Although Ag levels were not measured in the whole body of Hydra and the possibility of ingestion or intracellular uptake cannot be ruled out, the low ecotoxicity seems to confirm the protective role of the double coating of citrate and L-cysteine in preventing Ag ion release and thus ecotoxicity [8,9].

Among regenerated Hydra from AgNPcitLcys exposure, some appeared to be bending their tentacles towards the mouth, as shown in Figure 3A, a behavior usually observed during feeding. As a consequence of this observation and since no major disruption occurred for regenerated Hydra, a feeding assay was performed in order to check whether the regeneration in a polluted environment could have impaired tentacle functionality. The evaluation of the predation ability (Figure 4) showed a reduction in the number of eaten larvae only for H. vulgaris exposed to AgNO₃ at the highest concentration (100 µg/L). Meanwhile, the number of larvae found dead and considered to be the result of a non-successful predatory attempt was higher than in the control group, in all exposed specimens, even if not statistically significant. The exposure of Hydra to both heavy metals and NPs was shown to alter the structure of battery cell complexes (BCCs) [31,32,33] and epithelio-muscular cells that house the cnidocytes and associated neurons in the tentacles, which are responsible for its predating behavior. The impairment of BCCs can affect the feeding behavior of H. vulgaris, which normally consists of the following steps: catching and killing of the prey by cnidocytes-armed tentacles, tentacle bending towards the mouth, mouth opening, and ingestion of the prey [34]. The falling off of caught preys could be caused by a reduced entangling ability of the tentacles following an alteration of BCCS. For AgNPcitLcys exposure, this was particularly emphasized at the lowest tested concentration (10 µg/L) (Figure 4A). Similarly, the freshwater microcrustacean Ceriodaphnia dubia was shown to suffer more from exposure to a lower concentration of AgNPcitLcys (1 µg/L) compared to an intermediate one (10 µg/L) [9]. AgNPs at lower concentrations (µg/L range) are subjected to reduced aggregation but usually undergo enhanced dissolution compared to higher AgNP concentrations (mg/L–g/L range). Moreover, lower aggregation corresponds to an increased number of AgNPs in their nano-size range, potentially able to cross cell membranes and exert a nano-related toxicity, as previously hypothesized for AgNPcitLcys [9]. This interplay of factors is reflected in toxicity results, with a non-linear trend of responses, and could be responsible for the occurrence of stronger toxic effects at lower concentrations.

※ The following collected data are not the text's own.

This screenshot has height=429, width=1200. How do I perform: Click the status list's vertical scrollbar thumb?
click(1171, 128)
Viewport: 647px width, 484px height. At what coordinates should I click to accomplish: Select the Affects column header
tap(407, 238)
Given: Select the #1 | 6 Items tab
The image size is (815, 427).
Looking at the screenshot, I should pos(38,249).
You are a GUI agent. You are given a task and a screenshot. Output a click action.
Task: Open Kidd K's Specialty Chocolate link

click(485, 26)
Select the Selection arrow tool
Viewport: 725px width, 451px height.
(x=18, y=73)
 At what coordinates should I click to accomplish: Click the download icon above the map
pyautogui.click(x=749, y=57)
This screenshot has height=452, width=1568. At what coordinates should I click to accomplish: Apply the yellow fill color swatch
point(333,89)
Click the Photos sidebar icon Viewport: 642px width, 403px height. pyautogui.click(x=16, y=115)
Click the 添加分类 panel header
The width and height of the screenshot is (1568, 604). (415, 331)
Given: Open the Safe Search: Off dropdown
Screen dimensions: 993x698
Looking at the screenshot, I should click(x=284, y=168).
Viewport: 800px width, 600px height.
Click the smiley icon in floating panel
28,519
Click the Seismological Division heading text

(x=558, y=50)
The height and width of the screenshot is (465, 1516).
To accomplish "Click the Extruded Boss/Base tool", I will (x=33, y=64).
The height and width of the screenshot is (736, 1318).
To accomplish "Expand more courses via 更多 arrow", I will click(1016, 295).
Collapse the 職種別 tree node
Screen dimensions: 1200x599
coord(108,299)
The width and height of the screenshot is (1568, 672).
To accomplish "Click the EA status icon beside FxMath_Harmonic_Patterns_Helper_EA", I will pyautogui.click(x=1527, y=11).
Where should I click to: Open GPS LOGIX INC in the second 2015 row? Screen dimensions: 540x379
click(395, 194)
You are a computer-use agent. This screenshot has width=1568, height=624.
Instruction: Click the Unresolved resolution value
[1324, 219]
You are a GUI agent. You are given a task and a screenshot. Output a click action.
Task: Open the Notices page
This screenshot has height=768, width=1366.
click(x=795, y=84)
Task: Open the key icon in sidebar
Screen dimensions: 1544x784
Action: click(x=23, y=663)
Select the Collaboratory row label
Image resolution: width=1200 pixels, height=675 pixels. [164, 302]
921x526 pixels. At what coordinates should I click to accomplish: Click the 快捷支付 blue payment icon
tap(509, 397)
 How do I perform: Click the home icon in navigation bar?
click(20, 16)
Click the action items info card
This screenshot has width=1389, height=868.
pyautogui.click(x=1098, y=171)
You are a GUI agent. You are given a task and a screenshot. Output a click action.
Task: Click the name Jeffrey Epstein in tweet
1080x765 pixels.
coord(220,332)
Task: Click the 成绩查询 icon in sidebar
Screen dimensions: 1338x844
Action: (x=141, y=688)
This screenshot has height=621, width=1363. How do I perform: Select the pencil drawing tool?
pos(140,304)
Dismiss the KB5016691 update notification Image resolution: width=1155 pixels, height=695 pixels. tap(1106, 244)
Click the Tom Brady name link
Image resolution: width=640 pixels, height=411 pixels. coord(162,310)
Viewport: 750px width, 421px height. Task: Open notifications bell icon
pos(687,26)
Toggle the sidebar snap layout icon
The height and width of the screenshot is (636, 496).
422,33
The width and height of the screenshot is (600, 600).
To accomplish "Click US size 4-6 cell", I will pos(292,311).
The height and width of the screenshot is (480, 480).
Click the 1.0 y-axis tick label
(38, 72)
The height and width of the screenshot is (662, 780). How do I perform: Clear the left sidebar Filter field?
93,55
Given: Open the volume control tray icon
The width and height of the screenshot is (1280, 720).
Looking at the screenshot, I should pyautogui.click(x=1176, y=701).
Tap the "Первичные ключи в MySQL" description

Furthermore, recent findings [25,26,35,36] have demonstrated that peptides extracted from Hydra basal disks, which are involved in the organism’s defense against bacterial attacks, show a natural ability to counteract AgNP toxicity towards different organisms and cells. Further investigations are thus encouraged to better understand the mechanisms behind such an ability for future biotechnological applications.

4. Conclusions

Silver nanoparticles for environmental applications, with a double coating of citrate and L-cysteine, were evaluated for their ecotoxicity towards the freshwater cnidarian H. vulgaris. The results confirm the low release of Ag ions from AgNPcitLcys and their safety for H. vulgaris up to 1000 µg/L, as previously observed for other freshwater and marine invertebrate model species. These results further support the leading role of surface coating in AgNP environmental safety and highlight the need to focus research efforts on the investigation of the main features involved in AgNP ecotoxicity, in order to allow the production of ecologically safe ENMs for environmental applications.